"Dobra zmiana" nie nadeszła, Polacy przestali ściągać stare auta

Gdy okazało się, że nowa akcyza nie zacznie obowiązywać od stycznia, liczba chętnych na używane auto z zagranicy skokowo spadła.

Przypominamy, że w grudniu trafiło do Polski rekordowe 133 tys. używanych pojazdów. To najwyższy wynik od sierpnia 2004 roku. Nikt nie ma chyba wątpliwości, że przyczyniły się do niego zapowiedzi nowych stawek podatku akcyzowego. Doskonale widać, że rodacy nie uwierzyli w zapowiedzi "dobrej zmiany" i zapewnienia senatorów, w myśl których nowe stawki akcyzy miały być "porównywalne" z obecnie obowiązującymi.

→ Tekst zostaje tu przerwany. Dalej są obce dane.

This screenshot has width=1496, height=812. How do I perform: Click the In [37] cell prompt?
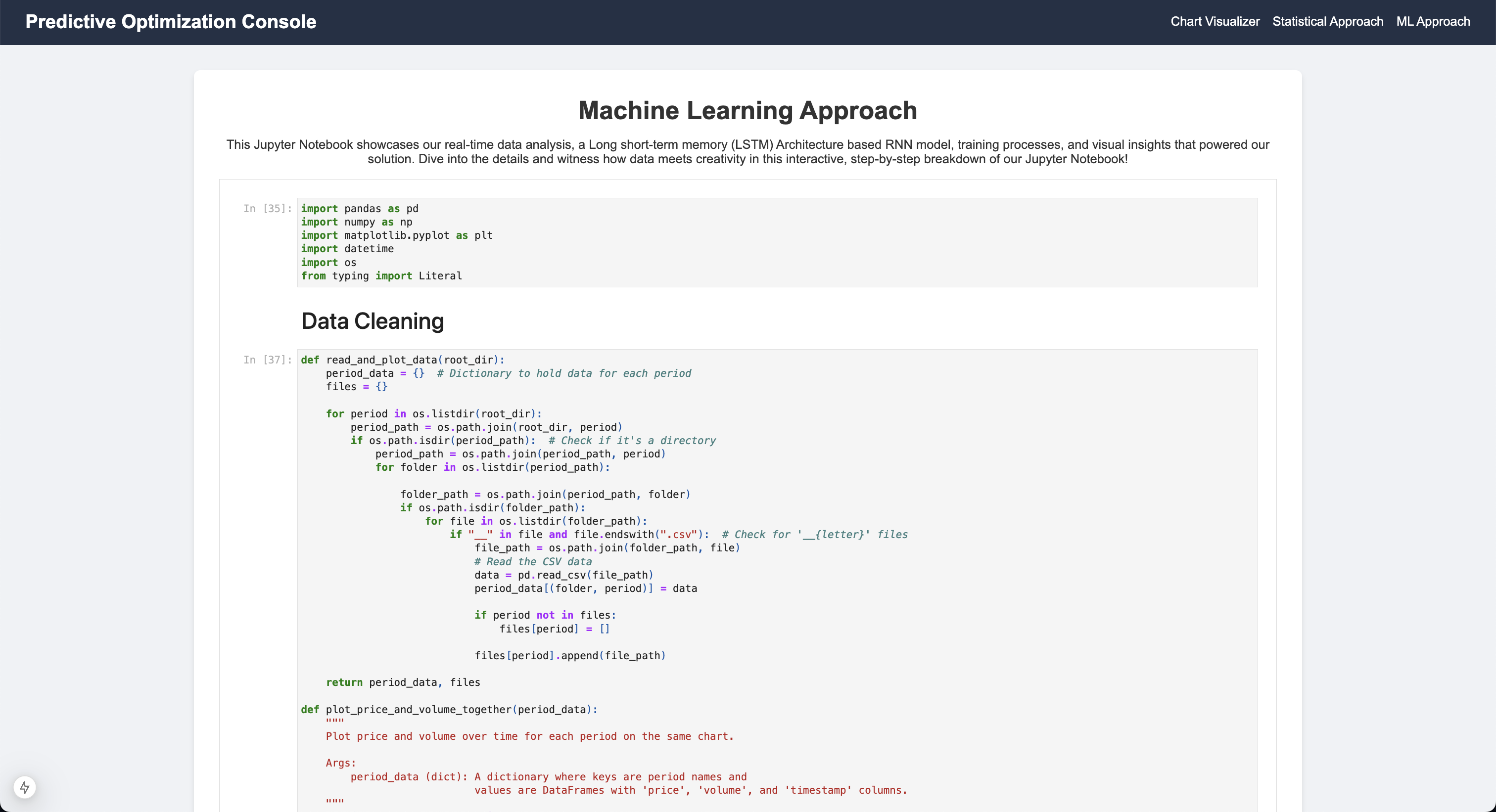click(x=267, y=360)
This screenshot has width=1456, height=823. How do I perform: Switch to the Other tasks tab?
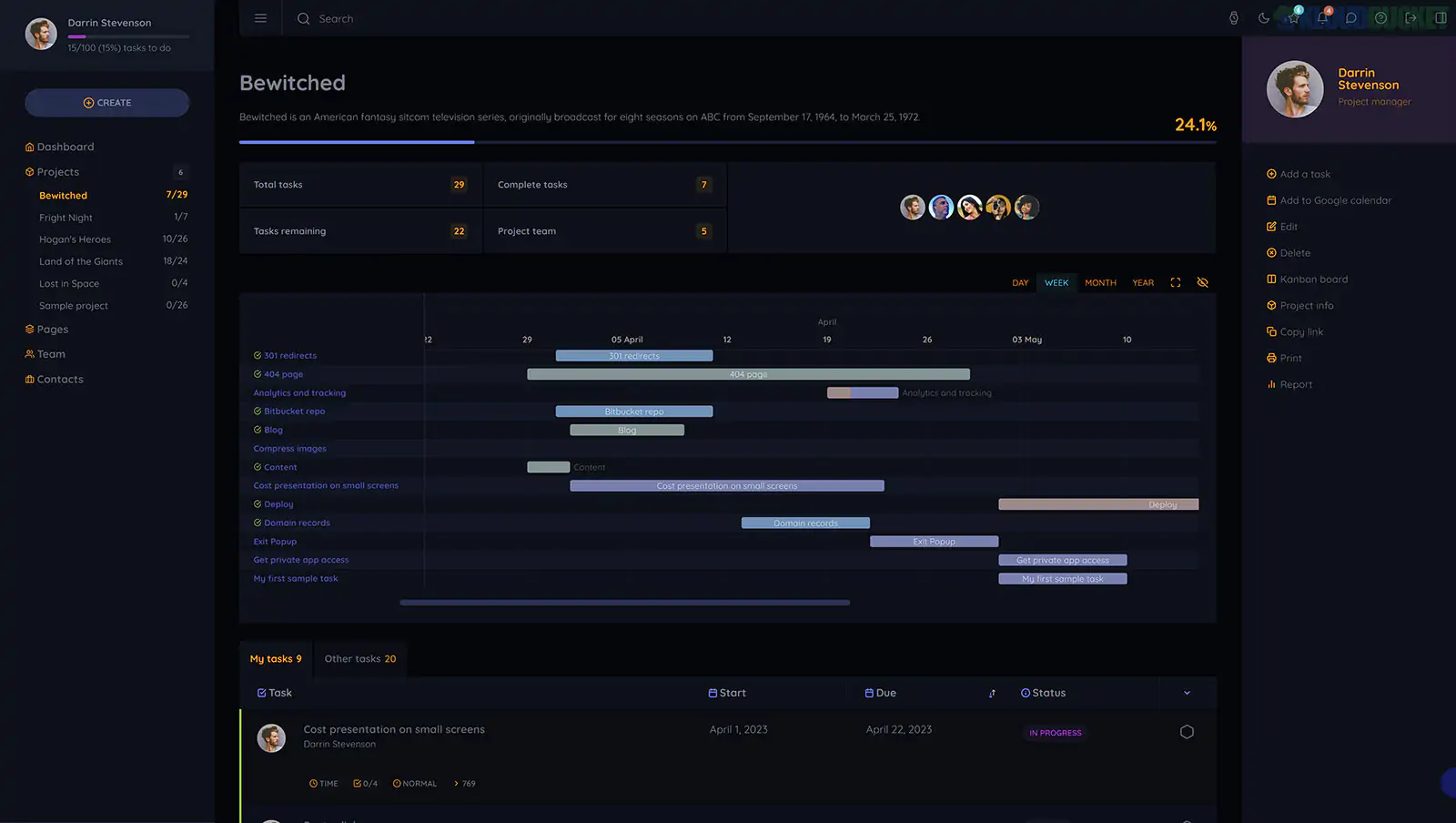(x=359, y=658)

W styczniu, gdy wiadomo już było, że projekt akcyzy utknął w senacie, import drastycznie zmalał.

Z danych Instytutu SAMAR wynika, że w minionym miesiącu - w ramach tzw. prywatnego importu - Polacy zarejestrowali zaledwie 65 474 używanych samochodów. To przeszło dwukrotnie(!) mniej niż w grudniu 2016 i o niemal 8 proc. mniej niż w styczniu ubiegłego roku.

Reklama

W styczniu - o niemal 1,5 roku (do 10,5 roku) - spadł średni wiek sprowadzanych pojazdów. Najpopularniejszym rocznikiem okazał się być 2006 (w zeszłym roku 2005). Bez zmian pozostały motoryzacyjne gusta rodaków. Blisko 43 proc. ogółu sprowadzonych w styczniu samochodów stanowiły auta niemieckich marek. Królował Volkswagen przed Oplem i Audi.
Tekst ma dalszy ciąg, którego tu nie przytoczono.